> [INSTRUCTION 1]:
According to the comments on the statistics course article, how long would it take MIT to reach 160,000 students with its introductory statistics course?

> [DOCUMENT SECTION]:
++++++
Whoever wrote the article should take the course. Lots of numbers are wrong. The plot was wrong -- MIT would take over 2000 years to reach 160,000 students with the intro stats course, not 40. Of course, it's actually a bit less than that -- most MIT students take some course that includes stats. One name per second is over a day, not 4 hours and 27 minutes. Etc.

I tried to post a correction, but it's 'awaiting moderation'. Traditional technique for scammy magazines for avoiding negative comments.


This is just an introductory course (as stated in the original article) that I'm signed up for, more to see what it's like than to learn the material (after 5 years of econometrics and 3 years of statistics I'd like to think I knew this stuff). Not the only course I've signed up for (Logic and Discrete maths etc.) but the only one where they got in touch asking us to push it to others - they're obviously trying to break some sort of record with this one. Which I hope they manage. Given how much regular university education costs I'm hoping this catches on before any of my kids want to go.
++++++
> [INSTRUCTION 2]:
Convert the lines of the records into a numbered list, starting at the line that contains "The width and height of the screenshot is (1006, 707)." and stopping after the line that contains "point(84,40)". Leave out any blank lines.

> [DATASET RECORDS]:
++++++
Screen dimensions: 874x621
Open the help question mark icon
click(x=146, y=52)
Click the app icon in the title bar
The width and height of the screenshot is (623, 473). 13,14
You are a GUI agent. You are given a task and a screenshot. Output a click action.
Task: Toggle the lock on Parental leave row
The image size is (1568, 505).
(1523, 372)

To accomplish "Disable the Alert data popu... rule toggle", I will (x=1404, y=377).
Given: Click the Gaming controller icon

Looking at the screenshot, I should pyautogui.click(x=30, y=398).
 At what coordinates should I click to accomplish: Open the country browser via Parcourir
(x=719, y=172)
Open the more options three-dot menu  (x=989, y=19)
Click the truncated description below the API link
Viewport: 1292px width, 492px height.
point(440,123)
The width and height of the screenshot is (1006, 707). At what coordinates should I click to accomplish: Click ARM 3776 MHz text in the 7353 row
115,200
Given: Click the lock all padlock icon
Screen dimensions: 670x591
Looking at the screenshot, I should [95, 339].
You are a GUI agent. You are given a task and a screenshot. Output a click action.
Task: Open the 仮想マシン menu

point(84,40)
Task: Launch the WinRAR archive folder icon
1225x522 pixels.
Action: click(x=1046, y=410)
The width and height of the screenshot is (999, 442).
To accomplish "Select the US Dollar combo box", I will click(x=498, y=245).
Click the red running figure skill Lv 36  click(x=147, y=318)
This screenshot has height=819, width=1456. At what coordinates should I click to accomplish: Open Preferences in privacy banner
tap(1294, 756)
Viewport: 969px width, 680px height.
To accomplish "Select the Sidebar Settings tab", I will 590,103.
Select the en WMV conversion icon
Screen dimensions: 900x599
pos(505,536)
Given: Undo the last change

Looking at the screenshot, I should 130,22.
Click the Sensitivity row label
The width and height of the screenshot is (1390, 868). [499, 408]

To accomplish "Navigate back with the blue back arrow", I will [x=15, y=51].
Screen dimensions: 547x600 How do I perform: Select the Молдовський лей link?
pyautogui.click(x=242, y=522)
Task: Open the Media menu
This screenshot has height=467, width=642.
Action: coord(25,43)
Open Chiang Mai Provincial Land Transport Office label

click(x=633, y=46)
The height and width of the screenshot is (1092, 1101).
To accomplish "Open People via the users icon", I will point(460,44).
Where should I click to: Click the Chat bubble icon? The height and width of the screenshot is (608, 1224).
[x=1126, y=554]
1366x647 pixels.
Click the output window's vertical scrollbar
++++++
> [FULL OUTPUT 1]:
Over 2000 years.

> [FULL OUTPUT 2]:
1. The width and height of the screenshot is (1006, 707). At what coordinates should I click to accomplish: Click ARM 3776 MHz text in the 7353 row
2. 115,200
3. Given: Click the lock all padlock icon
4. Screen dimensions: 670x591
5. Looking at the screenshot, I should [95, 339].
6. You are a GUI agent. You are given a task and a screenshot. Output a click action.
7. Task: Open the 仮想マシン menu
8. point(84,40)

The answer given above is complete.